- Material for the task:
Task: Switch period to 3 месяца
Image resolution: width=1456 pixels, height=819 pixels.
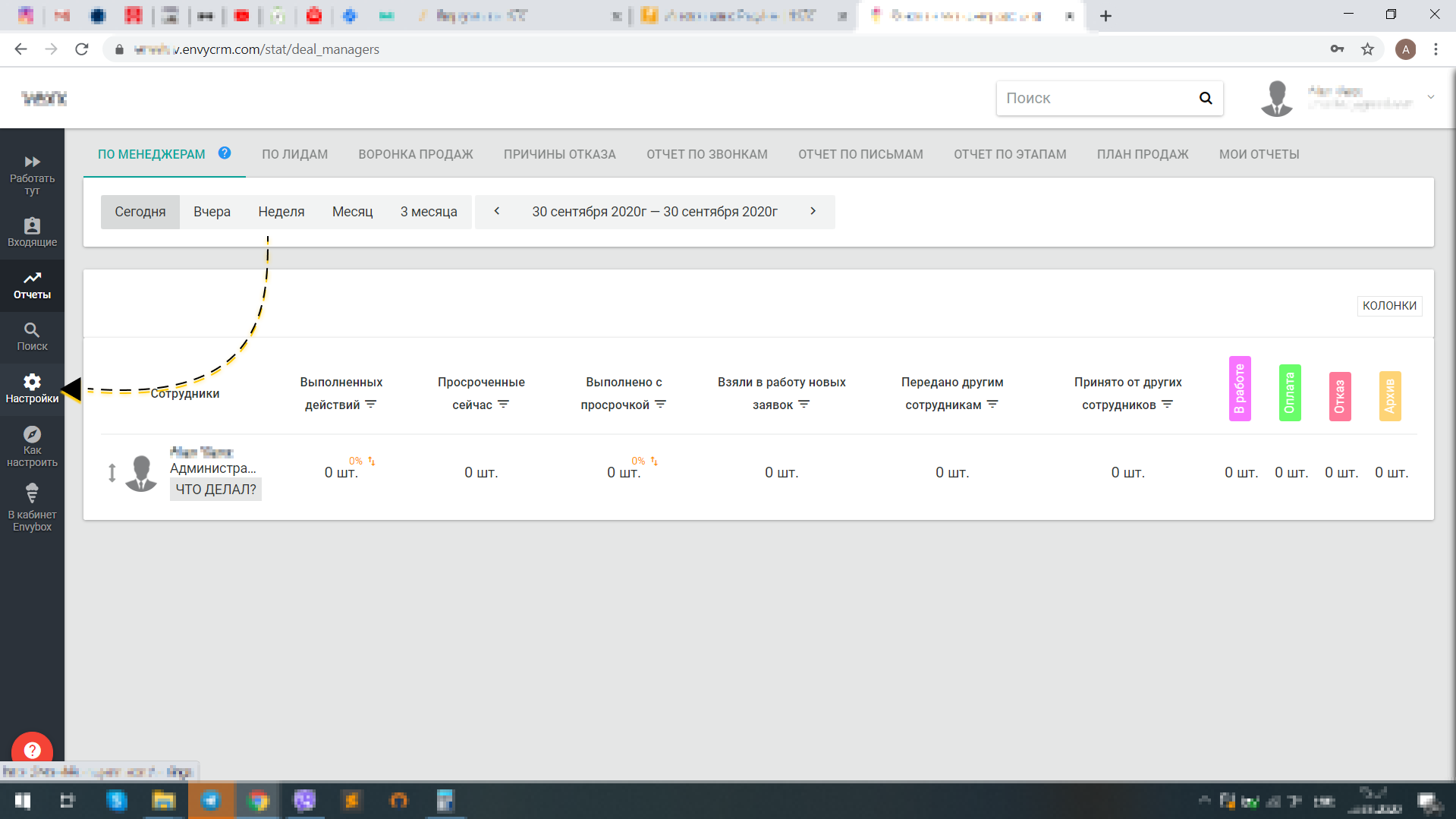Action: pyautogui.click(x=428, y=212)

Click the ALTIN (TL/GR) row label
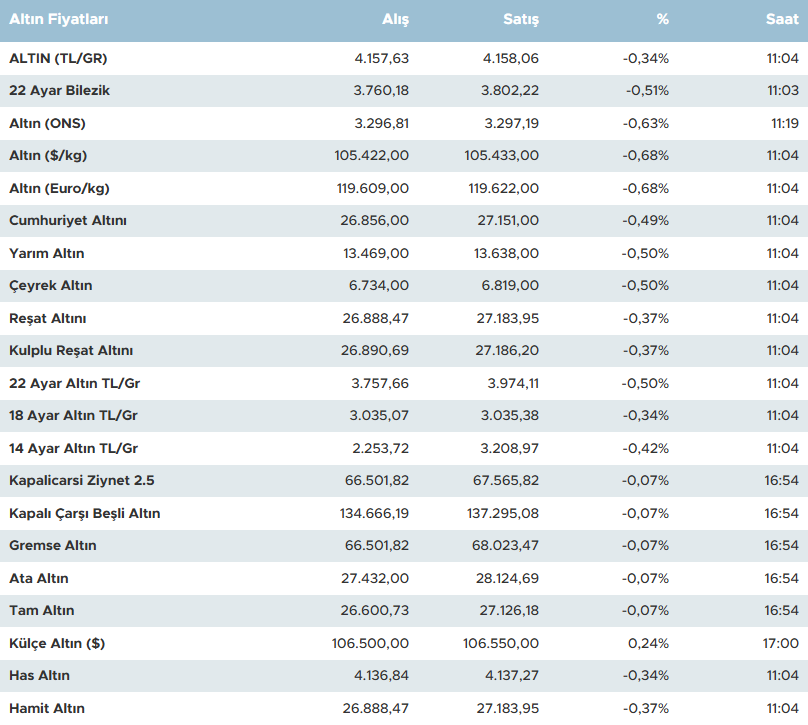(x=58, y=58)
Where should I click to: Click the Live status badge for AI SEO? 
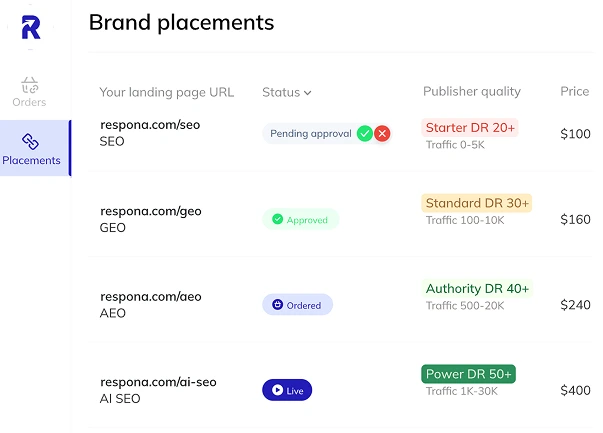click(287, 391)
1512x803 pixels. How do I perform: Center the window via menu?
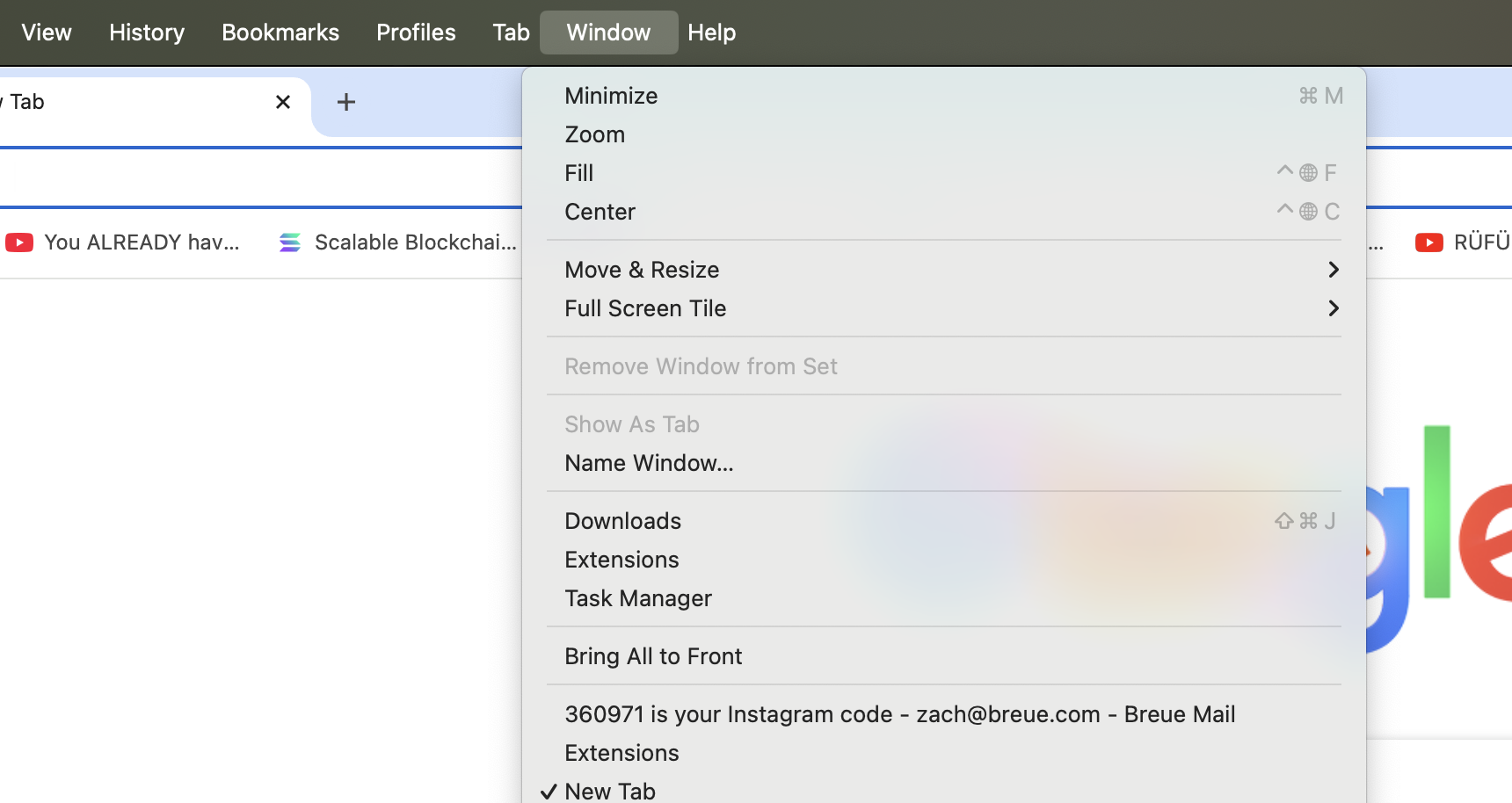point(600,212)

- What you are asked to do:
Recopy the whole listing above precisely, excluding images.

- Answer:
Task: Switch period to 3 месяца
Image resolution: width=1456 pixels, height=819 pixels.
Action: pyautogui.click(x=428, y=212)

Click the ALTIN (TL/GR) row label
(x=58, y=58)
Where should I click to: Click the Live status badge for AI SEO? 
click(287, 391)
1512x803 pixels. How do I perform: Center the window via menu?
point(600,212)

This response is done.